- Born: Thomas Ludlow Chrystie II May 24, 1933 New York, New York
- Died: December 24, 2013 (aged 80) Charleston, South Carolina
- Education: Columbia University (BA) New York University (MBA)
- Occupations: investment banker, real estate developer
- Known for: first CFO of Merrill inventor of the cash management account

= Thomas Ludlow Chrystie II =

American banker

Thomas Ludlow Chrystie II (May 24, 1933 – December 24, 2013) was an American banker who served as the first chief financial officer of Merrill and who created the cash management account.

== Early life ==
Chrystie was born on May 24, 1933, in Manhattan, the son of Thomas Witter Chrystie, a lawyer and trustee of Columbia University, and Helen Duell Chrystie. His father was a descendant of John Albert Weygand, a founding trustee of King's College, appointed in the Royal charter of October 31, 1754. He graduated from the Taft School in Watertown, Connecticut, in 1951 and from Columbia College in 1955. After college, he was hired by Merrill Lynch. He left briefly to serve in the U.S. Air Force from 1956 to 1958. He received his M.B.A. from New York University in 1960.

== Career ==
After Merrill Lynch went public in 1971, he served as its first chief financial officer in charge of planning and development. He remained at the firm until his retirement in 1988.

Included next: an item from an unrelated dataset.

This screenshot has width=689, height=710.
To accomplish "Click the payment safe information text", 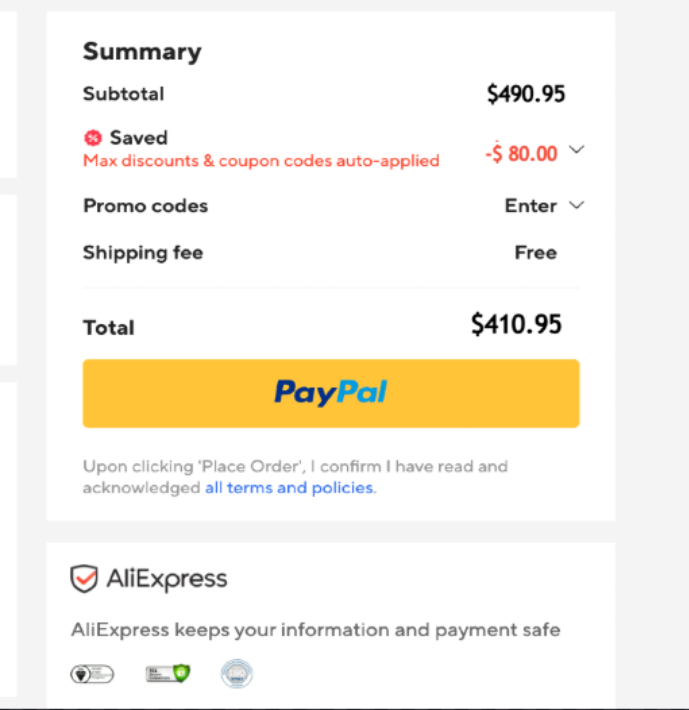I will tap(315, 630).
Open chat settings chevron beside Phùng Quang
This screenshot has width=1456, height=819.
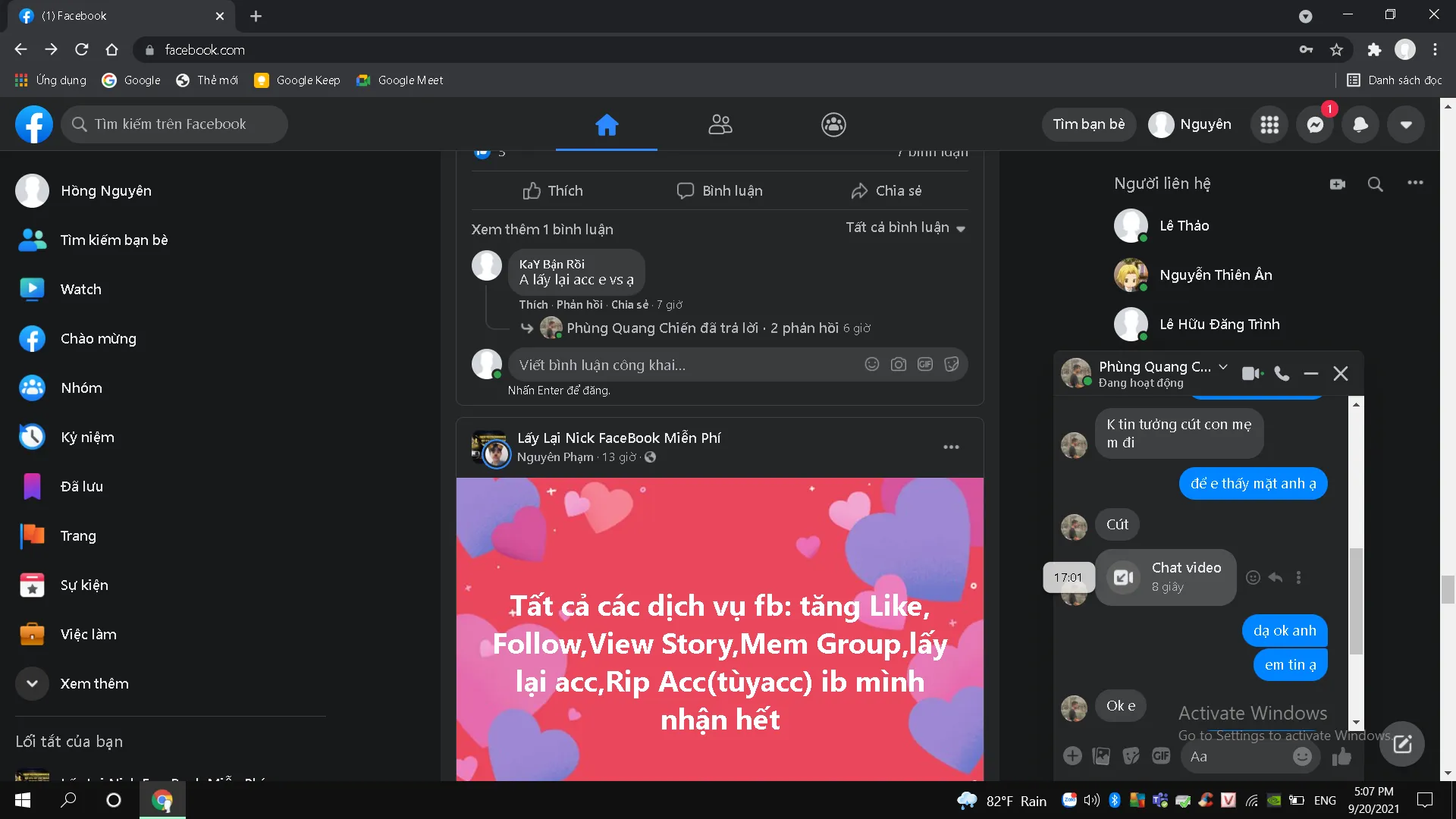pyautogui.click(x=1223, y=367)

=== Invention of the cash management account ===
During his tenure as CFO, Chrystie is credited with developing the cash management account, in which clients could stow dividend and interest income and earn interest rates higher than those offered by banks. The account attracted 300,000 customers and provided $6 billion of new investment into Merrill, helping drive the firm's growth into a full-service financial provider. It soon became standard practice among the industry. By 1976, Merrill Lynch became the world's largest stockbroker and was the leading bank in mutual funds, commodity trading, and municipal bonds. Chrystie's invention of the C.M.A. was described by the ABA Banking Journal, "one of the top dozen or so events that changed the financial services industry."

Like his father and grandfather, Chrystie also served as a trustee of Columbia University. He was appointed in 1975.

After his retirement, he became a real estate developer. He owned the Wort Hotel and helped Aman Resorts develop Amangani in Jackson Hole, Wyoming.

== Personal life ==
He is a direct descendant of Captain John Chrystie, a United States Army officer who graduated from Columbia in 1806 and played a major role in the Battle of Queenston Heights and is the namesake of Chrystie Street in Manhattan, New York. He is also a descendant, through his great-grandfather, Dr. Thomas Mackaness Ludlow Chrystie, of Commodore James Nicholson, who served in the Continental Navy during the American Revolutionary War.

He died on December 24, 2013, at a care facility in Charleston, South Carolina.